[Start of Attachment]
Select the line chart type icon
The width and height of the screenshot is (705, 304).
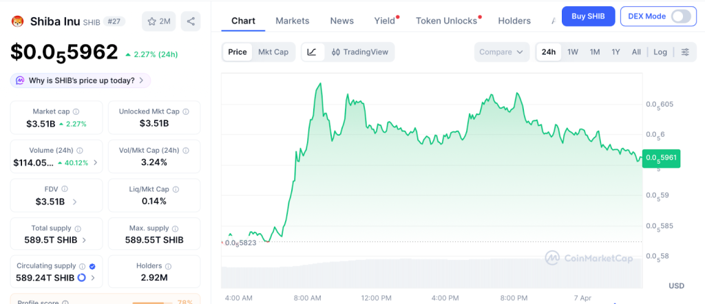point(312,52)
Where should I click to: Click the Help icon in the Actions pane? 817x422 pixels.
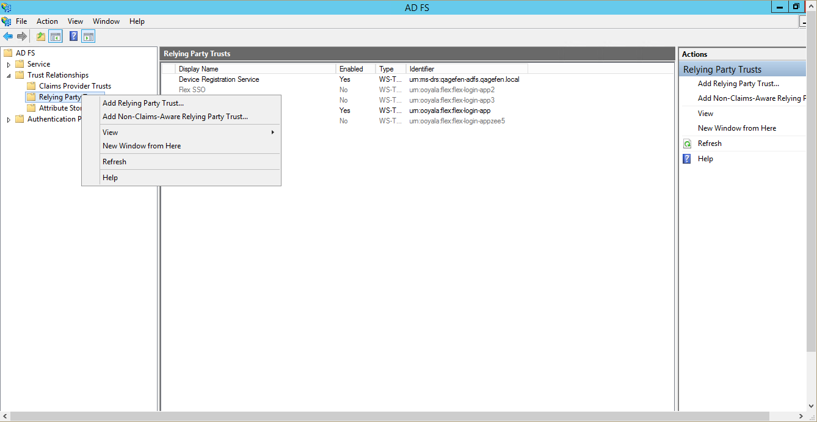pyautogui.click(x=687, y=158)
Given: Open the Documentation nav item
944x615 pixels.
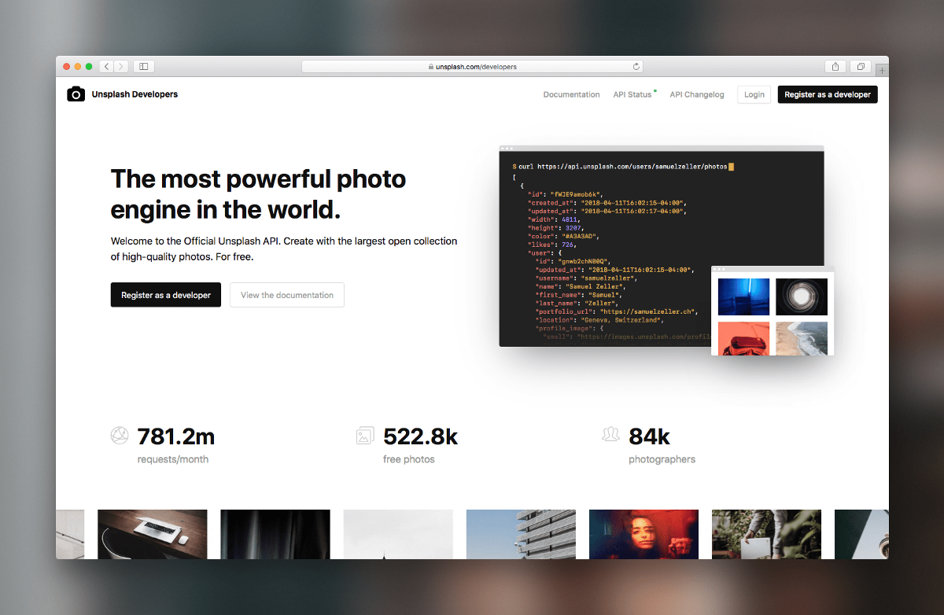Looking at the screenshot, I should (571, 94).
[End of Attachment]
[Start of Attachment]
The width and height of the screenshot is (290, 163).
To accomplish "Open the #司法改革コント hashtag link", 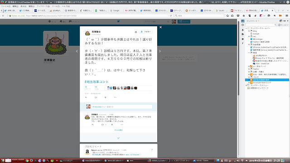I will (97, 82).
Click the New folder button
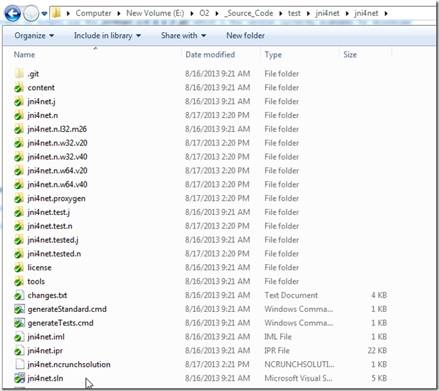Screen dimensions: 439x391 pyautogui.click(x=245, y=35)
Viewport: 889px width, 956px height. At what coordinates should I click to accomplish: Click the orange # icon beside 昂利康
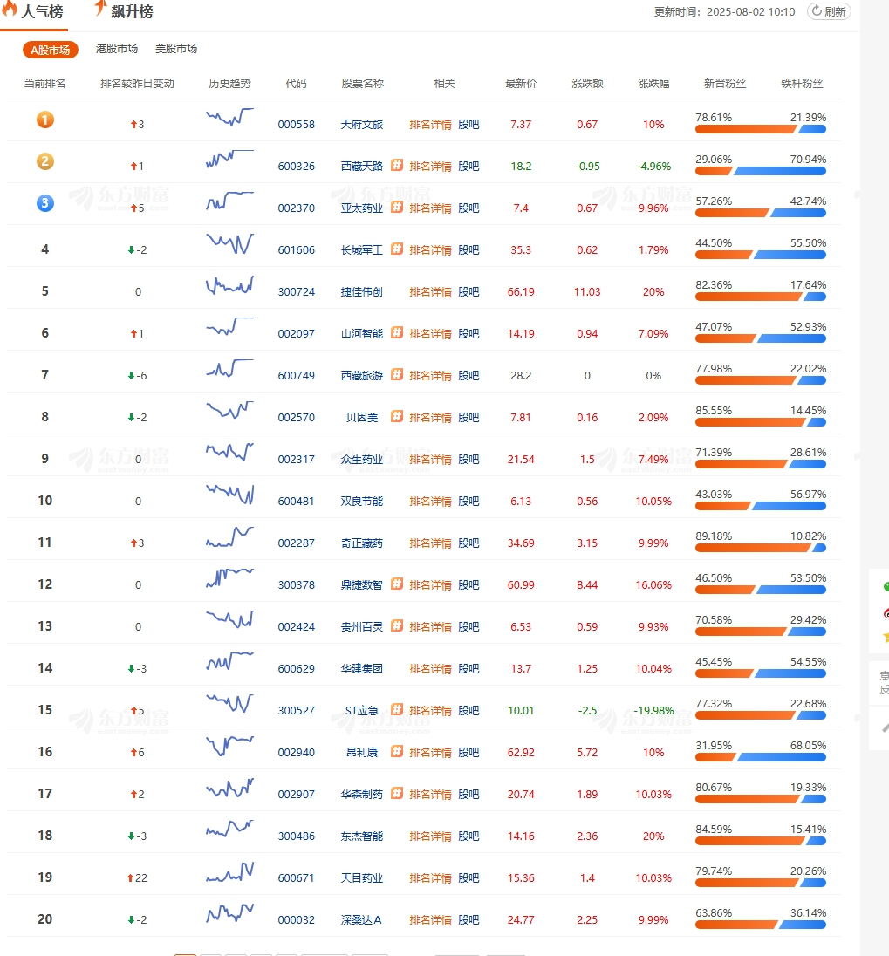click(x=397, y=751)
[End of Attachment]
WORK ITEM:
Given the entries above, transcribe exactly the lines from the one holding "The width and height of the screenshot is (705, 304)." through the one holding "Given: Open the Documentation nav item"; pictures do not belong in the transcription.

SOLUTION TO THE PROBLEM:
The width and height of the screenshot is (705, 304).
point(312,52)
Where should I click to: Click the Help icon in the Actions pane? 817x422 pixels.
pyautogui.click(x=687, y=158)
Given: Open the Documentation nav item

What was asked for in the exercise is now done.